■ WHAT YOU ARE ASKED TO DO: Reproduce the rows verbatim, starting at the line that contains "Select the WhatsApp channel tile" and ending at the final line of the rows.

** START OF RECORDS FOR PROCESSING **

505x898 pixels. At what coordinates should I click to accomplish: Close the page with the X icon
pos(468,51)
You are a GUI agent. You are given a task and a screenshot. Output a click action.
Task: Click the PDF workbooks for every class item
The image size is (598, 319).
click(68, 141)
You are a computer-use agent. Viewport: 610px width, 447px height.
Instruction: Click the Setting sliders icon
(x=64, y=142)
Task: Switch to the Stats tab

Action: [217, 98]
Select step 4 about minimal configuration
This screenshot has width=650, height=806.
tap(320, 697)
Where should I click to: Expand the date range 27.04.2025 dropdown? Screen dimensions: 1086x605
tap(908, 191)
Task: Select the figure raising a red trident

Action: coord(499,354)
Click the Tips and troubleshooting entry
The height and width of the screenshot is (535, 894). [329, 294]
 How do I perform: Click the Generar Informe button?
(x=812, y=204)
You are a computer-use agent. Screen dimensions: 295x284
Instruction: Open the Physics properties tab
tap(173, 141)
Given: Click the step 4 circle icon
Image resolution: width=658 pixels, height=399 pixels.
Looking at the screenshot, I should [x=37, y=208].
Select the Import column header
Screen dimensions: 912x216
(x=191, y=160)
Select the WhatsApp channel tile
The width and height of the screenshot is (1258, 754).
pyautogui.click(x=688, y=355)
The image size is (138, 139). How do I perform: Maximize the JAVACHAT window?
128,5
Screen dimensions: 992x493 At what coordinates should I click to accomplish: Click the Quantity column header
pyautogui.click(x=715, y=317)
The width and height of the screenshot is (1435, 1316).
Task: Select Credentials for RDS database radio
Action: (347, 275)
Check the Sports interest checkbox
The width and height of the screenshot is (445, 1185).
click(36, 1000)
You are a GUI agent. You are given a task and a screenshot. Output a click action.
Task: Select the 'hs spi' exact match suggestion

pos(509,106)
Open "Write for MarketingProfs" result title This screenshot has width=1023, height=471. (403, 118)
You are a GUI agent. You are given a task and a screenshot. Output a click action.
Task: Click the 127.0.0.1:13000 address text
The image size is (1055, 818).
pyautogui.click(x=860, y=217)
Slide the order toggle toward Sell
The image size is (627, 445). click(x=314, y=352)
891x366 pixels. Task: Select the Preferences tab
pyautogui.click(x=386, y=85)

** END OF RECORDS FOR PROCESSING **

■ EXPECTED OUTPUT:
Select the WhatsApp channel tile
The width and height of the screenshot is (1258, 754).
pyautogui.click(x=688, y=355)
The image size is (138, 139). How do I perform: Maximize the JAVACHAT window?
128,5
Screen dimensions: 992x493 At what coordinates should I click to accomplish: Click the Quantity column header
pyautogui.click(x=715, y=317)
The width and height of the screenshot is (1435, 1316).
Task: Select Credentials for RDS database radio
Action: (347, 275)
Check the Sports interest checkbox
The width and height of the screenshot is (445, 1185).
click(36, 1000)
You are a GUI agent. You are given a task and a screenshot. Output a click action.
Task: Select the 'hs spi' exact match suggestion

pos(509,106)
Open "Write for MarketingProfs" result title This screenshot has width=1023, height=471. (403, 118)
You are a GUI agent. You are given a task and a screenshot. Output a click action.
Task: Click the 127.0.0.1:13000 address text
The image size is (1055, 818).
pyautogui.click(x=860, y=217)
Slide the order toggle toward Sell
The image size is (627, 445). click(x=314, y=352)
891x366 pixels. Task: Select the Preferences tab
pyautogui.click(x=386, y=85)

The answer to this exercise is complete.